IGS/gEAR

add ability to control dot size in static tSNE/MAP scatters

Closed this issue · 23 comments

in the static scatter the size of the plotted points is scaled automatically as the number of cells/samples to plot changes (larger dots for fewer, smaller for more). in general this works well, but in some cases, especially when plotting spatial data it would be very useful to be able to control the size of the plotted points manually

Writing for documentation purposes. According to scanpy, the default point size is automatically computed as 120000 / n_cells

I will also implement a slider like is shown in the Plotly scatter plot marker size option

Made a size range from 1 - 100, since the auto-scaling formula is based on 120K cells.

Picture with size 100
Screenshot 2023-10-31 at 3 58 22 PM

Picture with size 1 (which might be too small)
Screenshot 2023-10-31 at 3 59 27 PM

Marker size = None (auto-scaling applied)

Screenshot 2023-10-31 at 4 00 50 PM

hey shaun - i cant see this in nemo devel or nemo production - is it only on gear?

Screenshot 2024-04-25 at 8 17 28 AM

It's there. When you plot in the curator, open the Plot Configuration dropdown, check "Override marker size auto-scaling" and then the slider underneath will let you choose your own marker or dot sizes

@carlocolantuoni , you are going to need to reply directly to the Github issue instead of through email... the attachment you tried to send does not show up in the github ticket nor the email response.

Have you cleared your browser cache? Occasionally when we make changes the old version is still cached in the browser.

cleared cache, no change, here is what i see:
image

You need to create a basic plot first then the view I attached shows up. I redesigned both curators so that more advanced "power user" options are available after an initial plot. This way all of the options do not overwhelm beginner users, and I felt most people would adjust the plot after seeing some initial results.

ok trying now thnx

its all working now - thnx!

this is really huge for figure prep on the big paper we are pushing out - feel so dumb i did not realize where they were the whole time that you were adding features! i can use them now!

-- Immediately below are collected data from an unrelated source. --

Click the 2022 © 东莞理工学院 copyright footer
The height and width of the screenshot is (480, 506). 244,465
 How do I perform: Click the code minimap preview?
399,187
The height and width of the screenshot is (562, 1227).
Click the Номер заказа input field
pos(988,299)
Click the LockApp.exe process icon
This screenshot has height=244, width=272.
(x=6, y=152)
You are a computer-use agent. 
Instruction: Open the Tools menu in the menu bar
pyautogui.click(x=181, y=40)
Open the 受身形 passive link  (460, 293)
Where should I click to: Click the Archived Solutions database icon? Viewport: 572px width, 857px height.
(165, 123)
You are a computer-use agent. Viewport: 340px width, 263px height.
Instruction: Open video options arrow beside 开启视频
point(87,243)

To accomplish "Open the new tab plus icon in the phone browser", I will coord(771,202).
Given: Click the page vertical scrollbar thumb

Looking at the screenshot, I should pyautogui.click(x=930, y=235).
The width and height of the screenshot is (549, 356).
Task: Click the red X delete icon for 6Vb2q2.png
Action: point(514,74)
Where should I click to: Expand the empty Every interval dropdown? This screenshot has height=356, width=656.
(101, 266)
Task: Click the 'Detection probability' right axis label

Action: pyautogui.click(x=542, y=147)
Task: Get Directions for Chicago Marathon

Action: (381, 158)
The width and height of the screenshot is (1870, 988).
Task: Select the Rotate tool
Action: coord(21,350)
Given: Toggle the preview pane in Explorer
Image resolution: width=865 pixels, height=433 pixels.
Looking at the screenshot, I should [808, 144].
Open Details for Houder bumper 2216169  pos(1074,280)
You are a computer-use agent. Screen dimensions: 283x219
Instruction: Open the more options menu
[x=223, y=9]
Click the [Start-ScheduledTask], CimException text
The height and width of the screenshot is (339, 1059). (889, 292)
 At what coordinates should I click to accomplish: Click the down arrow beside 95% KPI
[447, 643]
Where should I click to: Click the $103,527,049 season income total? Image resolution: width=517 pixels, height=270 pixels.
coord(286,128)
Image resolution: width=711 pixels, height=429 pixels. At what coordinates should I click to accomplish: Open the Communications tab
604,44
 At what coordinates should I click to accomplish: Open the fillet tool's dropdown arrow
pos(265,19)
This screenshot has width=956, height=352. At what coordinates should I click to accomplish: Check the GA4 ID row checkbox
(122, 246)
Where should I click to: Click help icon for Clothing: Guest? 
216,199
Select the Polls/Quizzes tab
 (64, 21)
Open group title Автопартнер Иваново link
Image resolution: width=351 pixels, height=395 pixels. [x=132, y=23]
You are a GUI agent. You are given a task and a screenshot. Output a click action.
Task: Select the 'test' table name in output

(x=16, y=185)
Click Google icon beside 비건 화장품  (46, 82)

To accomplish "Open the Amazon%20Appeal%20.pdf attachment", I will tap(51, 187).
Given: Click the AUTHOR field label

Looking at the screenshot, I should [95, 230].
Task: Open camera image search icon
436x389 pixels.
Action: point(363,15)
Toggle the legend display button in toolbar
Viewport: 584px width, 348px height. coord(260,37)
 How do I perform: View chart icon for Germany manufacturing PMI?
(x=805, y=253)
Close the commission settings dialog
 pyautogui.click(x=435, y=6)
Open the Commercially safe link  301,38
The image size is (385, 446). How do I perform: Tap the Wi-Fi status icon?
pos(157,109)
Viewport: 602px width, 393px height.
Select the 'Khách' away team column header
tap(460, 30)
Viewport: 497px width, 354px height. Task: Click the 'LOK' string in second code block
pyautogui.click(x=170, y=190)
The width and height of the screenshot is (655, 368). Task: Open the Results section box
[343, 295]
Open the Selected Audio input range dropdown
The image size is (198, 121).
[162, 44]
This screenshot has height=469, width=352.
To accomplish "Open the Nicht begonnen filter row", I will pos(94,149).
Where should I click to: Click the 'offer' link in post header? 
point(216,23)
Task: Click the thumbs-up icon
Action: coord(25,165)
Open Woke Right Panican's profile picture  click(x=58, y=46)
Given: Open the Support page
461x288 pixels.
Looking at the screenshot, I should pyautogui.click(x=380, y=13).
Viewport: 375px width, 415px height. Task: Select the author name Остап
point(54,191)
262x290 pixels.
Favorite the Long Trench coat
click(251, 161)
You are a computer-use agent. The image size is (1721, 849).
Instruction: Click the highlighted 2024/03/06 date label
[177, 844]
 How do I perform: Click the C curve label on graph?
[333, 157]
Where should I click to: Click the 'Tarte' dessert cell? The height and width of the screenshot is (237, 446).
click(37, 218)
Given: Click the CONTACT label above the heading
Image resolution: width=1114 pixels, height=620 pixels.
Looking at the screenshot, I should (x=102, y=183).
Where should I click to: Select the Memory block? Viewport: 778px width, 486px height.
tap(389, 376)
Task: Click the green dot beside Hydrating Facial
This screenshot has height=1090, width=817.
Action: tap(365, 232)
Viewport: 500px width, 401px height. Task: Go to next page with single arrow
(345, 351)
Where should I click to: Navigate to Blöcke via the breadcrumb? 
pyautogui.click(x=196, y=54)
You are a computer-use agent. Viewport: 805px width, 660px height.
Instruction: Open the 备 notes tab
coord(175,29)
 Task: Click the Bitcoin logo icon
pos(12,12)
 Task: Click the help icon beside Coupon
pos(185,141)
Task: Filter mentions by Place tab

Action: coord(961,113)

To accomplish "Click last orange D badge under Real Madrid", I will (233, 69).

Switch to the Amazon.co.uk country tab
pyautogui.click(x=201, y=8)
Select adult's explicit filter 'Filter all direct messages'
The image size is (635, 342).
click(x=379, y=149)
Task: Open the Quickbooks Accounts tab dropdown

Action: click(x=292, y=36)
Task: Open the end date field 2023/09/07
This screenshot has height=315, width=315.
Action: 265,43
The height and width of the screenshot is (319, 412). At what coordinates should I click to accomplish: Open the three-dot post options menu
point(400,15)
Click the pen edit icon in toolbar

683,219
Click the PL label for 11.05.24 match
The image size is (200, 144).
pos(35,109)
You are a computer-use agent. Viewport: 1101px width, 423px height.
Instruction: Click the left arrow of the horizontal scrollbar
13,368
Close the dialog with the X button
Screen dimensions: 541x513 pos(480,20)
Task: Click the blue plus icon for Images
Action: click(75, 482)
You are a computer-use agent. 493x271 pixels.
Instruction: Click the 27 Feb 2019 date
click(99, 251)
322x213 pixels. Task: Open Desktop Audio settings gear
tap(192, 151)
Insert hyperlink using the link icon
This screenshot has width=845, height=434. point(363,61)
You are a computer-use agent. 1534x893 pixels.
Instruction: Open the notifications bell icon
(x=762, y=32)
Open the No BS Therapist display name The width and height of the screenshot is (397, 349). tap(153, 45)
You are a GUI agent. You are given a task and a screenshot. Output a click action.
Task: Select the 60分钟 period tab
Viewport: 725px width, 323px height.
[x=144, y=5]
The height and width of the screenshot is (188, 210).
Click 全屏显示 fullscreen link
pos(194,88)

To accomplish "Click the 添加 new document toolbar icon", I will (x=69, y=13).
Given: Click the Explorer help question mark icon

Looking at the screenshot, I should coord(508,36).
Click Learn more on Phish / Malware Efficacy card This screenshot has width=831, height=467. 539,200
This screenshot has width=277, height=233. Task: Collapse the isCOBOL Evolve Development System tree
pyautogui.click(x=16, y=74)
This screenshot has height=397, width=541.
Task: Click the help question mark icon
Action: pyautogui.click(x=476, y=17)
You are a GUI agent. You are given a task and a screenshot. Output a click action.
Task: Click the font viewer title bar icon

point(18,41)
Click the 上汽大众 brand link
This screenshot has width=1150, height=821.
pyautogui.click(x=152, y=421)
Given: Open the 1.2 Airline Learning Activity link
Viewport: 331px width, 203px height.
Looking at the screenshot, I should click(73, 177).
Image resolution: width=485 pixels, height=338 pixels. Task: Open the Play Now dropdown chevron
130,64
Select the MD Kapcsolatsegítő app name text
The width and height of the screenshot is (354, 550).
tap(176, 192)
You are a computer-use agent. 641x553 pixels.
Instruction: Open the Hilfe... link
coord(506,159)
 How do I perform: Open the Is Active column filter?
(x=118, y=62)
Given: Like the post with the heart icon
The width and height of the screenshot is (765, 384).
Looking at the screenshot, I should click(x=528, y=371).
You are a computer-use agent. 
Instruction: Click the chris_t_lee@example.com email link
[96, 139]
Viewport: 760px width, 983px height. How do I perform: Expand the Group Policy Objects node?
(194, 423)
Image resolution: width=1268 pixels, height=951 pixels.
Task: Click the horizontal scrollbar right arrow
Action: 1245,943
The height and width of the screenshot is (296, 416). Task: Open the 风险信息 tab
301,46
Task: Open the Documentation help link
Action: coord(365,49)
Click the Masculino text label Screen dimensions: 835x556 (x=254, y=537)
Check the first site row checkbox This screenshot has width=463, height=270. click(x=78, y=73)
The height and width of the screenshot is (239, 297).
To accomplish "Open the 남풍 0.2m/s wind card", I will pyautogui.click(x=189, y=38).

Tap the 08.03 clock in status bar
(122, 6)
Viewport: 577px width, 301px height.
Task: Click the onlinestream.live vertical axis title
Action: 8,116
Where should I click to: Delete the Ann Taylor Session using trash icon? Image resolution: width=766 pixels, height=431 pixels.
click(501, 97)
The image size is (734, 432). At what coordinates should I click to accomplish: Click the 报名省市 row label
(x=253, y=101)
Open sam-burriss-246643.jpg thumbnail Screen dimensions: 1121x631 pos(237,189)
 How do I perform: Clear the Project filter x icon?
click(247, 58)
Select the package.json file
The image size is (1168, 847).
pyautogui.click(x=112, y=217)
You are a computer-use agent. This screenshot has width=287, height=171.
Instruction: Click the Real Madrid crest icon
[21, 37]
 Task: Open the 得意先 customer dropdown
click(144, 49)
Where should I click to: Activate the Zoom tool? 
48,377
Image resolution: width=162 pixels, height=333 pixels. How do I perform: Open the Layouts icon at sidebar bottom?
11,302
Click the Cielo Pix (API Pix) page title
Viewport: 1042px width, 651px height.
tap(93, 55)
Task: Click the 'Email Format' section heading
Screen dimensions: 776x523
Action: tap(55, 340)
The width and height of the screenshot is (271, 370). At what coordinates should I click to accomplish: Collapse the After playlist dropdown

oops - then i got this: "Could not create plot image for this dataset and parameters. Please contact the gEAR team."
image

i switched a few paramaters and now its working, so dont worry about the last error for now

playing with parameters - it looks like the one that causes the "Could not create plot image for this dataset and parameters. Please contact the gEAR team." error is the "Check to bring data extremes to foreground", but just for this 1 datasets, not others - dont know why.

this "Check to bring data extremes to foreground" option plots highest values on top right? Can we call that "Check to plot high values on top of lower values" and also add a "Check to plot low values on top of higher values" option?

Resolving this issue, along with adding the colorway from PCA projection (and new datasets joshua is moving to devel) will enable ALL the remaining figures for the paper! so excited, will send a new version soon if you are interested.

playing with parameters - it looks like the one that causes the "Could not create plot image for this dataset and parameters. Please contact the gEAR team." error is the "Check to bring data extremes to foreground", but just for this 1 datasets, not others - dont know why.

It seems that error occurred because for that dataset, numpy made a sparse matrix out of the expression data, and their Sparse Matrix class did not have a method call for something I was using "numpy.squeeze()". I've personally never seen that before, but I'm sure a quick google search will give some solution that handles both sparse and dense matrices.

this "Check to bring data extremes to foreground" option plots highest values on top right? Can we call that "Check to plot high values on top of lower values" and also add a "Check to plot low values on top of higher values" option?

I think having two separate checkboxes to address this would be confusing. I think a better idea would be to have a dropdown for data point sort order with options like "highest values on top (default)", "lowest values on top", "two-way (or data extremes... whatever we want to call it)". I would have to implement more data point sort order algorithms to accommodate for a "lower on top" but I think it's a better solution.